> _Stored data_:

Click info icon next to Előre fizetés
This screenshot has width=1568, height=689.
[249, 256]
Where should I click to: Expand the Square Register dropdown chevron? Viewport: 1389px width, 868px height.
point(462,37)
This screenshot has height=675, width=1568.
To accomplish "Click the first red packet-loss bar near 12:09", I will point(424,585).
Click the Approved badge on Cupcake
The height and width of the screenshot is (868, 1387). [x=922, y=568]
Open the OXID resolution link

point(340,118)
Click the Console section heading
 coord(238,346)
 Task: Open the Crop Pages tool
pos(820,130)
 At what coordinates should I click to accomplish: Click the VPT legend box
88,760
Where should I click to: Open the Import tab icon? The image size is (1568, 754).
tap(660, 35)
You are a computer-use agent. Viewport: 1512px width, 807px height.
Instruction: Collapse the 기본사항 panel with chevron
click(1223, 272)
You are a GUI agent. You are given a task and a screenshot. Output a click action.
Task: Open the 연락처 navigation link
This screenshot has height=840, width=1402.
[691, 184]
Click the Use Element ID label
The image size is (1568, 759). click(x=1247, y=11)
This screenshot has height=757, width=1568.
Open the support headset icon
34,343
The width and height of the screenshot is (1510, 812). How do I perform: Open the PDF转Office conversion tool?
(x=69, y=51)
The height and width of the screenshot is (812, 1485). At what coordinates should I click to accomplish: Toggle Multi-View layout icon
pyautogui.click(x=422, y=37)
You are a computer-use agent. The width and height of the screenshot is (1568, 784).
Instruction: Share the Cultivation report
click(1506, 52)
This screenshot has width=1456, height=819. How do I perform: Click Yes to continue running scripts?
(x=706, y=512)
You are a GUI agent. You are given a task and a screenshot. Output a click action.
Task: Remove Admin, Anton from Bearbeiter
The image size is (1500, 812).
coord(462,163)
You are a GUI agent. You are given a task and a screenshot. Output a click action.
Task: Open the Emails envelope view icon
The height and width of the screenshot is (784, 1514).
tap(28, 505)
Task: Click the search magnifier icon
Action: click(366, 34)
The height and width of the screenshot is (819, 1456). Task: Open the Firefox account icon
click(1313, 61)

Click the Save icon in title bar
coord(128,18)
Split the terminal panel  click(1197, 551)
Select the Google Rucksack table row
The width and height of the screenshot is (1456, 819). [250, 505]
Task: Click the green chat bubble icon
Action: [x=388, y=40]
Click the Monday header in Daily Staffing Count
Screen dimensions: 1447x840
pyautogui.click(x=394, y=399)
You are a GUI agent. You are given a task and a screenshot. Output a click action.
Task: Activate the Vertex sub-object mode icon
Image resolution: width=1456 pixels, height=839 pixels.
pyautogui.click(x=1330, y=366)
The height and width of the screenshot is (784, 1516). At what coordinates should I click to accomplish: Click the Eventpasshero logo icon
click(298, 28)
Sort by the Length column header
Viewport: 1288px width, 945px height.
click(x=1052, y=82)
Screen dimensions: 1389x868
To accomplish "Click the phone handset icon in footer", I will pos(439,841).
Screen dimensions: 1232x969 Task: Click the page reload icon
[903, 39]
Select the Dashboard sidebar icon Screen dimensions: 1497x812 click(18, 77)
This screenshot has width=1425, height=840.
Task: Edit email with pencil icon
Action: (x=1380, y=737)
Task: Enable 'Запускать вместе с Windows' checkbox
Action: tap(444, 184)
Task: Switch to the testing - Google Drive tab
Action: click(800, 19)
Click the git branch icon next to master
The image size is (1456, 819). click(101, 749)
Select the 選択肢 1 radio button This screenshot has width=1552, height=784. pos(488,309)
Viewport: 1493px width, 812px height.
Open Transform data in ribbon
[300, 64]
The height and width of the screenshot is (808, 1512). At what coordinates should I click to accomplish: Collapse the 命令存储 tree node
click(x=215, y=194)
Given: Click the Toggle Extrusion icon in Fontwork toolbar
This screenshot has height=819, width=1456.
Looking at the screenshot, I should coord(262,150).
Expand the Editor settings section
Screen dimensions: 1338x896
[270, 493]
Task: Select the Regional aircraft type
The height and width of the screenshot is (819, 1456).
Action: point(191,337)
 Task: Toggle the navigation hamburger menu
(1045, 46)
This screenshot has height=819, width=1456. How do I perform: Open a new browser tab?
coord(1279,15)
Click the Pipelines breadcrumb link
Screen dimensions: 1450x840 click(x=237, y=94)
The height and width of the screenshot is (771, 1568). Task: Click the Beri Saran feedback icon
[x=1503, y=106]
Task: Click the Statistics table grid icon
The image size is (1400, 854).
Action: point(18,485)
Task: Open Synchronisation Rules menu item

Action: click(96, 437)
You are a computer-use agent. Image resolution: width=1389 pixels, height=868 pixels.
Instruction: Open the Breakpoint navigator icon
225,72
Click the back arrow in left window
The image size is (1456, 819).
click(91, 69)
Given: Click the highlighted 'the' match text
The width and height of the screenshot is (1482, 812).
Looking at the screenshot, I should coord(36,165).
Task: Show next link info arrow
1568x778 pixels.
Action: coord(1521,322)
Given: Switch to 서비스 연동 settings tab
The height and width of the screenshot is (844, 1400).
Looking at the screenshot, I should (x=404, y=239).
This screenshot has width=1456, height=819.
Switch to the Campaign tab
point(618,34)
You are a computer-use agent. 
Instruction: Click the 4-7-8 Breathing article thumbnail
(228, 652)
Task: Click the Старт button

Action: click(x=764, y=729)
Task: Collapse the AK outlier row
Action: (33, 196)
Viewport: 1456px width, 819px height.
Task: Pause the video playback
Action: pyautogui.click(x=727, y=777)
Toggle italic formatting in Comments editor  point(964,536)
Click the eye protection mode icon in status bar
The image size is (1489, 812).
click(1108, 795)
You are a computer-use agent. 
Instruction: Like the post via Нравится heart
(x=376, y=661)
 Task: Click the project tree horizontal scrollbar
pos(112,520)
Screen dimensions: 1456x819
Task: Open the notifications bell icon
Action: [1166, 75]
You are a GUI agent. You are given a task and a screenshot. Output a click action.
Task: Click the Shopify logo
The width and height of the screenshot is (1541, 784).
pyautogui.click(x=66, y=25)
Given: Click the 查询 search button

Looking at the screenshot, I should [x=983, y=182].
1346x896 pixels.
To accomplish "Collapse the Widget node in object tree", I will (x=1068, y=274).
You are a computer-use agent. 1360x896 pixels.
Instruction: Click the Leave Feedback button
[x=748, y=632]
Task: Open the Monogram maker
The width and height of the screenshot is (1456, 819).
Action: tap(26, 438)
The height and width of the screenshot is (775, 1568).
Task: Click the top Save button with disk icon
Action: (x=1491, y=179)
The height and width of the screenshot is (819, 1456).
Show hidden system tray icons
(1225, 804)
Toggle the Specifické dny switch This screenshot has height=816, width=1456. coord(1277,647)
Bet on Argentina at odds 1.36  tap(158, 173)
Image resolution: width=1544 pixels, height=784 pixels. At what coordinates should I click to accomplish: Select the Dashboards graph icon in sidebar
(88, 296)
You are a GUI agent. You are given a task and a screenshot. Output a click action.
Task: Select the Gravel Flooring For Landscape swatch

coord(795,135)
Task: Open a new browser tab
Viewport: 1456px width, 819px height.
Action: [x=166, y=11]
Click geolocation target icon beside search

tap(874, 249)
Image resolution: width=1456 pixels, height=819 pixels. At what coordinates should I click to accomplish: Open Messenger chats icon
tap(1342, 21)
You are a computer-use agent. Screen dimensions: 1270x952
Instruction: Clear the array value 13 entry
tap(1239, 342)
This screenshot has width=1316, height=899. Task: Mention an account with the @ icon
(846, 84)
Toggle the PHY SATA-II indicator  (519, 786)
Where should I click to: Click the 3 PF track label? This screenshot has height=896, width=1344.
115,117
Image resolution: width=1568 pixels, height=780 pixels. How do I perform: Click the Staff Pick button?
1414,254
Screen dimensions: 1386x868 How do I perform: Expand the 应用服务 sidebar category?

> _What is expected_: In the entries above, count the lines that contain the string "info" and reply with the number only.

> _Written answer_: 2